Querido amigo:
Un buen día, o una buena noche, la realidad irrumpe de pleno en tu corazón, como si se tratara de una redada de la policía, y te descubres tal y como eres, sin subterfugios ni maquillajes; te sorprendes a ti mismo como un ser esperpéntico y ridículo; un alma en pena que se ha pasado la vida entera en el purgatorio.

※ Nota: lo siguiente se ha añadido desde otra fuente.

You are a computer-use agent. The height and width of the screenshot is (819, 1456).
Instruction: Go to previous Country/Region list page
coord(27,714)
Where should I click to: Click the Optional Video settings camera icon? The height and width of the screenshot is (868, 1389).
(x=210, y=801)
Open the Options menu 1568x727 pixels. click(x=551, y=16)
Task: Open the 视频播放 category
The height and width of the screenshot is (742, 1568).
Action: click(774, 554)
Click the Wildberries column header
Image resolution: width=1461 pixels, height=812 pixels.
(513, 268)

Hace años salí con una chica que veraneaba en Verín, y cuando me colgó por otro, Verín aparecía por doquier en mi vida. De repente, Verín se había convertido en el centro del universo, como un berbiquí muy fino que taladrara mi pena, como una galaxia en expansión sobre mi humillada alma. "Verín" resultó llamarse la cafetería que quedaba más a mano de mi nuevo trabajo. En el balneario de "Verín" había pasado el fin de semana mi jefe con su familia. De "Verín" procedía la familia del conserje de mi casa. El dentista que me recomendaron despachaba en su consulta de la calle Verín. Cuando aquellas vacaciones de Semana Santa viajé a Galicia con amigos, no importaba lo lejos que nos encontráramos de Verín, pero todo letrero de carretera señalizaba irremediablemente hacia "Verín". Y a nuestra vuelta a Madrid, para colmo, el agua mineral que servían las máquinas de la oficina se embotellaba en... ¡Verín!
No sabría explicar cómo, pero tanto más "Verín" asfixiaba mi existencia, tanto más me acercaba a cien por hora contra el muro de la realidad. Y esa realidad, aunque yo ni siquiera lo intuyera por aquel entonces, inflamaba mi orgullo y me catapultaba a vertiginosas veladas por los bares nocturnos, en busca de un lugar, en busca de unos besos, de nuevos cuerpos, de nuevos recuerdos que cicatrizarán la herida que por Verín parecía no acabar nunca de sangrar.
La sangre y el vampiro... Ese vampiro en el que creí haberme convertido, tan vacío de amor como de vida, volando sin rumbo en la más oscura de las noches. Un vampiro que vestía trajes de marca al volante de un biplaza rojo, como la sangre.
Un biblaza que necesitaba cada vez más gasolina, un combustible que no dejaba de encarecerse. El vampiro necesitaba dinero para volar, y la jubilación de un compañero dejaría vacante un puesto de ejecutivo al que el vampiro no podía renunciar. Inicióse, entonces, la más desenfrenada carrera de méritos que trabajador alguno pueda librar por unos euros más en la nómina. Interminables jornadas laborales, frenéticos plazos de entrega, noches sin dormir, días sin almorzar, días sin sol, bajo la luz sepulcral del despacho, el despacho del vampiro de los afilados colmillos.
Y entonces, la realidad siguió su curso con la precisión del reloj del destino, y el biplaza me dejó tirado a las tres de la madrugada, cuando me dirigía a la oficina para concluir unas presentaciones. Media hora a pie bajo un aguacero colosal, que arruinó mi traje. Al llegar al edificio, las verjas cerradas y ni rastro del guardia de seguridad. Tanto me apremiaban el trabajo y la lluvia, que me encaramé a la valla, con tan mala fortuna que se me desgarró la pernera del pantalón, como la taleguilla de un torero que hubiera sufrido un percance.
Ya en el despacho, recordé que había olvidado los papeles en el maletero del coche... El silencio se desplomó sobre mí, la realidad me abofeteaba por primera vez en mi vida. Abri la ventana y comprobé que la lluvia había amainado... , seguramente cesó de llover tan pronto como me puse a resguardo... Casualidades premonitorias, un nubarrón que parece esperar a que se me pare el coche para vaciarse sobre el desgraciado oficinista, cuya ambición sin escrúpulo estaba llegando a su fin.
El reflejo del cristal de la ventana me alarmó. Empapado de arriba a abajo, y con medio muslo asomándose por un pantalón de seda de cashmir... El vampiro había descubierto que tenía sombra, y la sangre regresaba a sus venas.
A la mañana siguiente, mi jefe no encontró la presentación en el despacho de su escritorio, sino mi carta de renuncia. Para entonces, el primer tren que partió de Chamartín aquella madrugada llevaba al vampiro hacia un destino incierto, hacia un amor perdido, hacia una esperanza con aromas de lluvia. Un tren que recorría las horas de la aurora, acortando la distancia que separaba mi corazón de Verín.